Happy Sunday! You ready to catch up on some quick and dirty Lightning Reviews? We have a Pride & Prejudice retelling with dragons, a funny memoir by Carol Burnett, and a historical romance with an American heiress who has a love of stars.
Heartstone
author: Elle Katharine White
If I told you, “Pride and Prejudice BUT WITH DRAGONS” how fast should I throw the book and then run from the stampede?
I will confess that I didn’t really read the back or the synopsis when the ARC came to my door. I just thought the cover was pretty enough to put on the “ACTUAL TBR” pile (as opposed to the “Aspirational TBR” pile). I was a good part of the way through before I went, “…wait a second…”
The handy thing about using a known story in a high concept fantasy is that you can spend your time working on the world building.
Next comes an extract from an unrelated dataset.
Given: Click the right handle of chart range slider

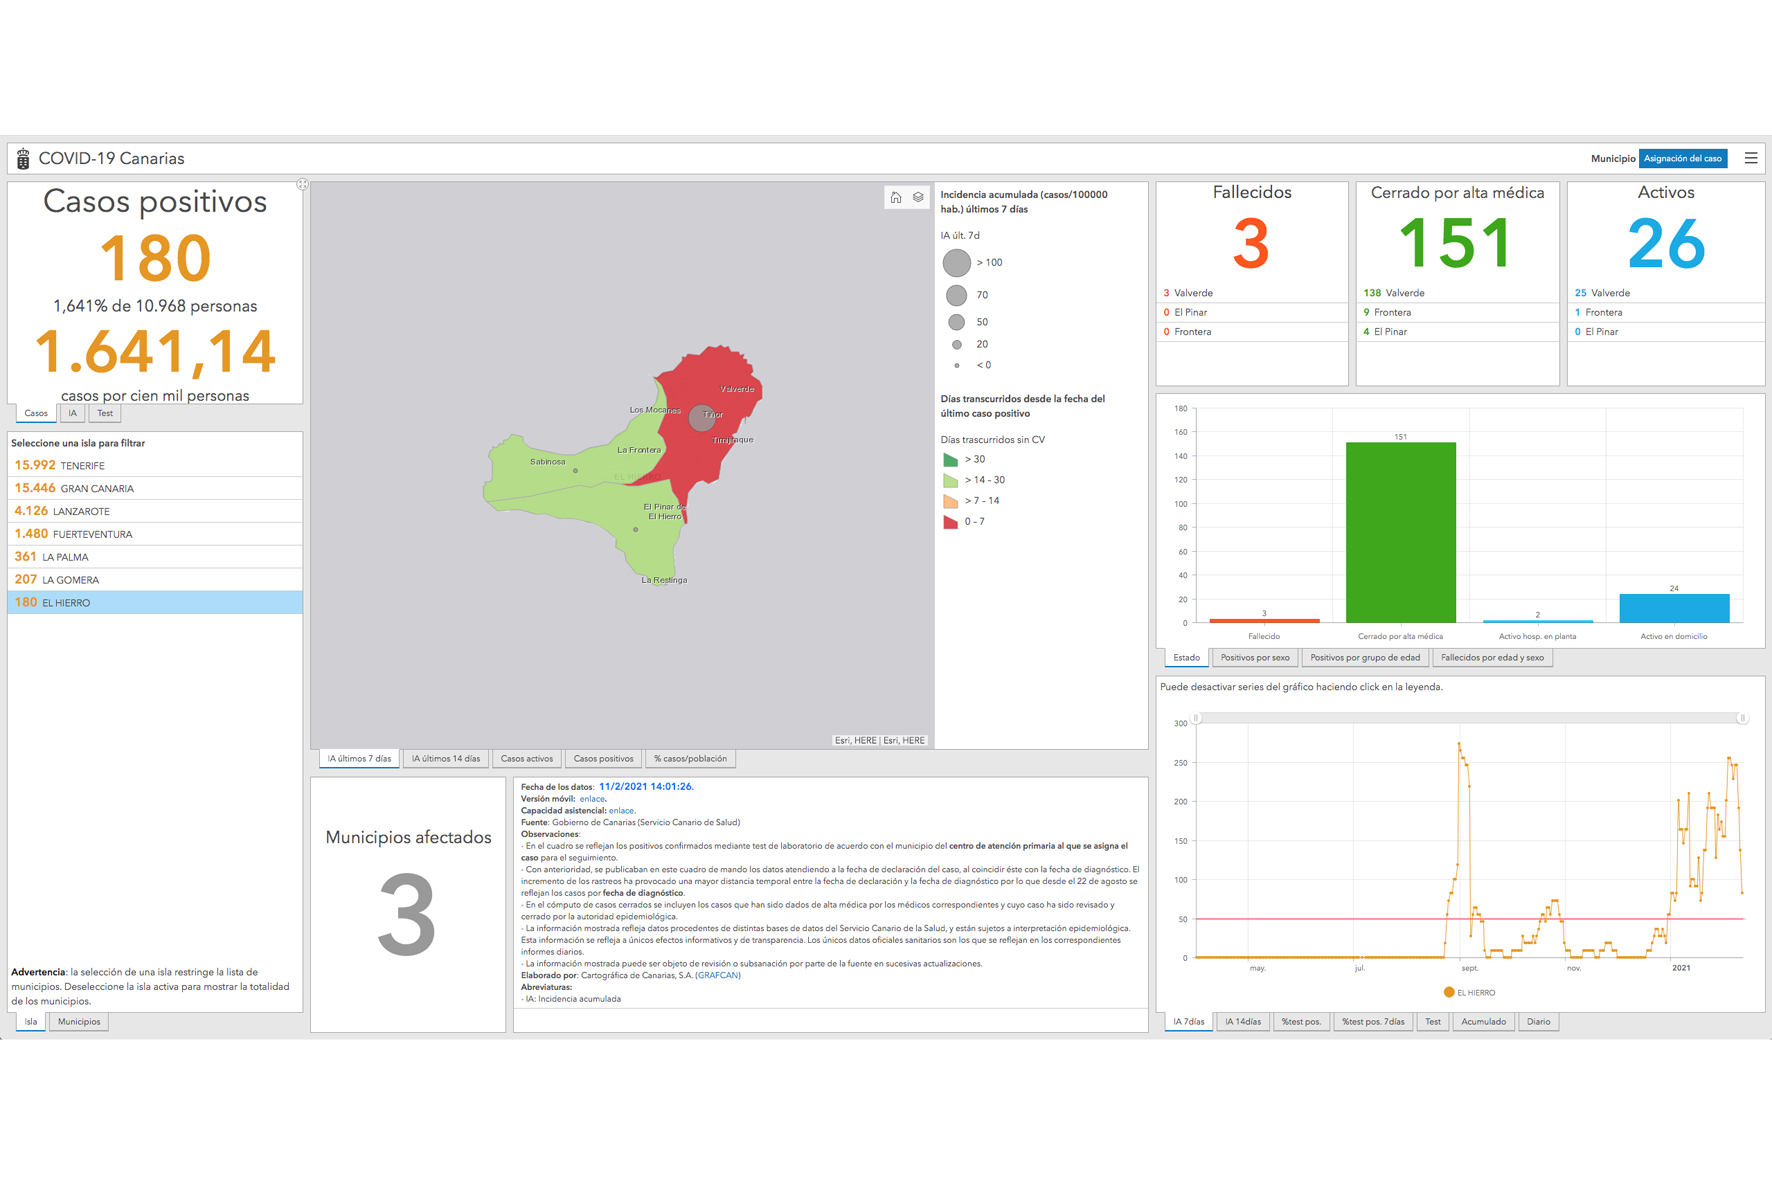Looking at the screenshot, I should pos(1742,718).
In this case, the Darcy-analongues, the Daireds, are dragon riders who defend the country against evil beasts- gryphons and the like- while the Bennet analogues, the Bentaines, are commoners who work for one of the landowners. They meet when Darcy and his BFF are hired to kill off a pack (pride? flock?) of gryphons, and the usual P&P stuff applies.
I’m still not all that clear on the world-building, or how people became paired up with sentient dragons, and I would have liked to have seen that.
HOWEVER, THERE ARE DRAGONS AND THEY ARE COOL. And it was neat to see how the dragons affected the expected plot points. It’s not totally a beat-for-beat retelling but it’s pretty close.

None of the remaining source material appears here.